No has ganado porque otro ciclista se haya retirado. No has ganado porque alguien no haya venido. Has ganado porque, cuando apareció la oportunidad de ganar una Vuelta a España, tú estabas preparado para aprovecharla. Y esa es la razón por la que tu victoria trasciende el ciclismo. Porque hoy hay muchos chavales entrenando en algún deporte convencidos de que quizá no sean suficientemente buenos. Hay futbolistas que no juegan, ciclistas que no ganan, atletas que llevan años sin conseguir una marca y deportistas que ven cómo aparecen otros más jóvenes y empiezan a preguntarse si su momento ya pasó. Y fuera del deporte ocurre exactamente lo mismo. Hay personas intentando sacar adelante una empresa, una oposición, unos estudios, una familia o cualquier proyecto de vida y preguntándose si merece la pena seguir esforzándose cuando los resultados no llegan.

Tu historia les acaba de recordar algo importante: no siempre podemos elegir el resultado, pero sí podemos elegir estar preparados. Podemos trabajar para convertirnos en nuestra mejor versión. No la que esperan los demás, no la que exige un periódico, no la que reclama una afición, sino la mejor versión que nosotros mismos somos capaces de construir. Y después la vida decidirá hasta dónde alcanza. A veces será un quinto puesto, otras veces será un segundo y alguna vez, cuando quizá ya casi nadie lo espere, será subir al escalón más alto y descubrir que todos aquellos entrenamientos que parecían no conducir a ninguna parte te estaban preparando precisamente para ese momento.
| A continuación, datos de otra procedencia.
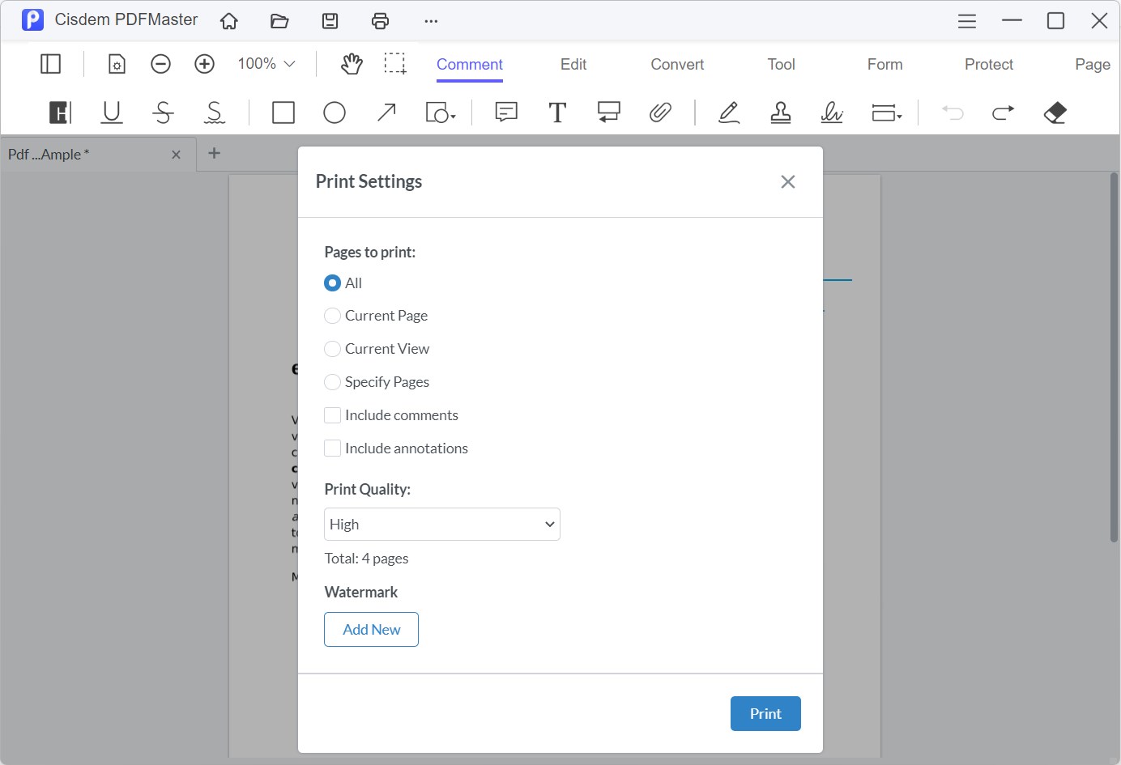Enable the Include comments checkbox
Viewport: 1121px width, 765px height.
coord(332,414)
Ahora no voy a decirte qué tienes que hacer. Ya has ganado la Vuelta y no tienes que volver para demostrar absolutamente nada. Sé que el Giro nunca ha sido sencillo para ti y que el frío y sus condiciones no siempre te han favorecido. Y queda el Tour. Quizá todavía exista dentro de ti aquel chaval que soñaba con hacer algo grande en Francia. Si es así, ve. Da igual quién participe, quién sea el favorito o lo que digamos nosotros. Inténtalo. Porque después de todos estos años creo que nos has enseñado que el éxito no consiste únicamente en ganar. Consiste en llegar al final de tu carrera deportiva sabiendo que averiguaste hasta dónde eras capaz de llegar. Puede ser primero, segundo o quinto. No lo sabemos. Pero será tu máximo posible. Y eso, al final, es lo único que merece la pena perseguir.
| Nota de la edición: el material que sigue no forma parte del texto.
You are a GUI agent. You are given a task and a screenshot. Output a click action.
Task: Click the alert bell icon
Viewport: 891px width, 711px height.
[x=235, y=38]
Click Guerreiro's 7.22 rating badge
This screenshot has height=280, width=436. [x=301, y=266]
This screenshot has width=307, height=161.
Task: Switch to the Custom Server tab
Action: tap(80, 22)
Durante años nosotros esperamos que fueras el ciclista que queríamos que fueras. Hoy, después de verte campeón de la Vuelta a España, entiendo que lo verdaderamente importante era que siguieras intentando ser el ciclista que tú querías ser. Y lo hiciste cuando creíamos y, sobre todo, cuando dejamos de creer. Por eso esta victoria es mucho más que una Vuelta a España. Es un recordatorio para todos los que alguna vez hemos pensado que era demasiado tarde, que no éramos suficientemente buenos o que nuestros mejores días ya habían pasado. Sigue trabajando, sigue preparándote, sigue intentando descubrir hasta dónde puedes llegar. Porque nadie sabe cuándo llegará su oportunidad. Pero cuando llegue, más vale que te encuentre preparado. A ti te encontró. Y eras el más preparado para aprovecharla. Gracias por recordárnoslo. Gracias por no rendirte. Y, sobre todo, gracias, Enric.